Frage 32 – Welche Geschichte erzähle ich mir – welche zweite Lesart gibt es?

🎯 Kurzkontext:

Wir sind Geschichtenerzähler – immer. Jeden Tag. Jede Stunde.

Aber

Die Geschichten, die wir uns erzählen, sind nicht die Wahrheit. Sie sind eine Version der Wahrheit. „Er hat mich ignoriert.“ – oder: „Er war in Gedanken.“ „Ich bin gescheitert.“ – oder: „Ich habe etwas gelernt.“ „Sie mag mich nicht.“ – oder: „Sie hatte einen schlechten Tag.“

Epiktet lehrt: „Prüfe jeden Eindruck: Ist es Tatsache oder mein Urteil?“ Das bedeutet

Was ist wirklich passiert? Und was habe ich daraus gemacht?

Die stoische Frage ist: „Welche Geschichte erzähle ich mir – und welche zweite Lesart gibt es?“


💬 Zitat

„Prüfe jeden Eindruck: Ist es Tatsache oder mein Urteil?“ — Epiktet, Enchiridion/Diatriben

🕒 10-Min-Übung („Erste Geschichte – Fakten – Zweite Lesart“)

  1. Erste Geschichte (3 Min): Was ist passiert – und was erzähle ich mir darüber? (Benenne eine Situation aus der letzten Zeit. Was ist passiert? Und welche Geschichte erzählst du dir darüber? Sei ehrlich: „Ich erzähle mir: […]“)

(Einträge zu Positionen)

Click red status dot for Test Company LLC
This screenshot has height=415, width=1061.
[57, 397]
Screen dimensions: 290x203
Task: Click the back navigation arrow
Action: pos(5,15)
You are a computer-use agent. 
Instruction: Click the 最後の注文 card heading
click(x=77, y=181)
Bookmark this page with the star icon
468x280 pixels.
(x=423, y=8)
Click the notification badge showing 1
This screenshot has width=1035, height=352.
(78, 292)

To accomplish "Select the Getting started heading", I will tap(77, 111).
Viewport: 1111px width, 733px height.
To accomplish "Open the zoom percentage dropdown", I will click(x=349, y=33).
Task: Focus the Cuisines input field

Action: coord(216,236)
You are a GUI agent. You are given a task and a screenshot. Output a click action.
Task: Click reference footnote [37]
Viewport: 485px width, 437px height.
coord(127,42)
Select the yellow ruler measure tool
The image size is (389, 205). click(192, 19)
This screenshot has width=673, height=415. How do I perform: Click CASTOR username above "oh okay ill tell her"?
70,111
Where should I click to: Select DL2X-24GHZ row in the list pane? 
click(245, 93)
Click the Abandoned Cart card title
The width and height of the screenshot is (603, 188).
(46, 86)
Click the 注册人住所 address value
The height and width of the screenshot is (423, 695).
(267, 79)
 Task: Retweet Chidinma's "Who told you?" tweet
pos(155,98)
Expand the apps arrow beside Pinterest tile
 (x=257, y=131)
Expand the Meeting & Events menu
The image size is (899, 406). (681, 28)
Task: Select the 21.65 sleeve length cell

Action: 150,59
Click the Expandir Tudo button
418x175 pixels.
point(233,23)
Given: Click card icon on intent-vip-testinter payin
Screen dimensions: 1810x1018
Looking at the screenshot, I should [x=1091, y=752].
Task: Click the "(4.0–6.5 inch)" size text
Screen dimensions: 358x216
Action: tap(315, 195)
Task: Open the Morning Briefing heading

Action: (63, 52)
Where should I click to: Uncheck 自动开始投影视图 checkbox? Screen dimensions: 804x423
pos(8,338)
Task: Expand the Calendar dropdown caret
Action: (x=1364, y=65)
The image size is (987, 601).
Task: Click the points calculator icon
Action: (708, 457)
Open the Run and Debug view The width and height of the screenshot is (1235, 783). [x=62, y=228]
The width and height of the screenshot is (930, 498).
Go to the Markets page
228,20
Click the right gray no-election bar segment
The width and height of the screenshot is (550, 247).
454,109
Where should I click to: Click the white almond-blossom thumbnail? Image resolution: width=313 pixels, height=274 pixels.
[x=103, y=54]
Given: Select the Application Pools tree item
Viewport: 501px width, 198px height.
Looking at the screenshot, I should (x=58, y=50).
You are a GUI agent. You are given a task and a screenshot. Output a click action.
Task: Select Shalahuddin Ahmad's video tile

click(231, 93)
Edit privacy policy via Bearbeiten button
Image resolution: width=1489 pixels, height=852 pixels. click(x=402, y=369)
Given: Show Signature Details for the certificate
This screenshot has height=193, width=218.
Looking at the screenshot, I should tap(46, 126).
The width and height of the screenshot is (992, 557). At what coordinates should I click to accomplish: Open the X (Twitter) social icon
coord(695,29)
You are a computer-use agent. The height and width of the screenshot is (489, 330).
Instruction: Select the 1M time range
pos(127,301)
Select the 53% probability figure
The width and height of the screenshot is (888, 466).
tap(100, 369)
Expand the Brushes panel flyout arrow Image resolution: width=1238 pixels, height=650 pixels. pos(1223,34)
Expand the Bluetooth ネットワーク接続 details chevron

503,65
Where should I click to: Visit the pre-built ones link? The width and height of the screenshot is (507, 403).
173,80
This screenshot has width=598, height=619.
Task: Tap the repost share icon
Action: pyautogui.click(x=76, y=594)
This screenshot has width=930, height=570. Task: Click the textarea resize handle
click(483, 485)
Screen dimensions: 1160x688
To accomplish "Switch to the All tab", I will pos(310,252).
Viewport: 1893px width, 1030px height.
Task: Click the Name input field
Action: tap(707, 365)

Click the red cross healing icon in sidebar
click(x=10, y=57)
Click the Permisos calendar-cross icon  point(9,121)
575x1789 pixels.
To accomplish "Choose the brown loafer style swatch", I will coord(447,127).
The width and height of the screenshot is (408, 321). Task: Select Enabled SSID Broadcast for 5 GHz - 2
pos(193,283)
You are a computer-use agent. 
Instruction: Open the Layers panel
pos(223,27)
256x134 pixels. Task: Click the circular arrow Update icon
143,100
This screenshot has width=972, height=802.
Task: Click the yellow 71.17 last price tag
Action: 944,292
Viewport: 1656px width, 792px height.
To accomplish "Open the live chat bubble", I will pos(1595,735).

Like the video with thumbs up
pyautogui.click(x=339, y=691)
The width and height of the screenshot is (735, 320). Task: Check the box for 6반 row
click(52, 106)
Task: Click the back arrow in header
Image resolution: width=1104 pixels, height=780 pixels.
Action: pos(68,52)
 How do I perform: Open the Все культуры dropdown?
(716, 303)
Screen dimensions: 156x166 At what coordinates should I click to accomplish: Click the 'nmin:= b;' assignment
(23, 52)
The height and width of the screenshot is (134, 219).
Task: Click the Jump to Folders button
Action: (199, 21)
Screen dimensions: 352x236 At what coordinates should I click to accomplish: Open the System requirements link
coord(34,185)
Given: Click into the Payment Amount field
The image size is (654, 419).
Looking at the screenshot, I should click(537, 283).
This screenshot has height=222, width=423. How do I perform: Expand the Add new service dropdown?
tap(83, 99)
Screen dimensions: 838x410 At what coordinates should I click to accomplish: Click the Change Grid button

Zu erledigen:
1. Beantworte zum Auszug über die Geschichten, die wir uns erzählen, diese Fragen:
(a) Wer wird mit den Worten „Prüfe jeden Eindruck: Ist es Tatsache oder mein Urteil?“ zitiert?
(b) Welche zweite Lesart nennt der Auszug zu „Ich bin gescheitert.“?
(c) Wie viele Minuten sind für den Schritt „Erste Geschichte“ der Übung angesetzt?
2. Übertrage aus den Einträgen alles von der Zeile mit „Task: Select the 21.65 sleeve length cell“ bis einschließlich der Zeile mit „Action: (63, 52)“ in eine Markdown-Tabelle mit den Spalten „Nr.“ und „Zeile“. Leere Zeilen fallen weg.
Der Auszug und die Einträge sind voneinander unabhängiges Material.

Lösungen:
1.
(a) Epiktet
(b) „Ich habe etwas gelernt.“
(c) 3 Minuten

2.
| Nr. | Zeile |
|---|---|
| 1 | Task: Select the 21.65 sleeve length cell |
| 2 | Action: 150,59 |
| 3 | Click the Expandir Tudo button |
| 4 | 418x175 pixels. |
| 5 | point(233,23) |
| 6 | Given: Click card icon on intent-vip-testinter payin |
| 7 | Screen dimensions: 1810x1018 |
| 8 | Looking at the screenshot, I should [x=1091, y=752]. |
| 9 | Task: Click the "(4.0–6.5 inch)" size text |
| 10 | Screen dimensions: 358x216 |
| 11 | Action: tap(315, 195) |
| 12 | Task: Open the Morning Briefing heading |
| 13 | Action: (63, 52) |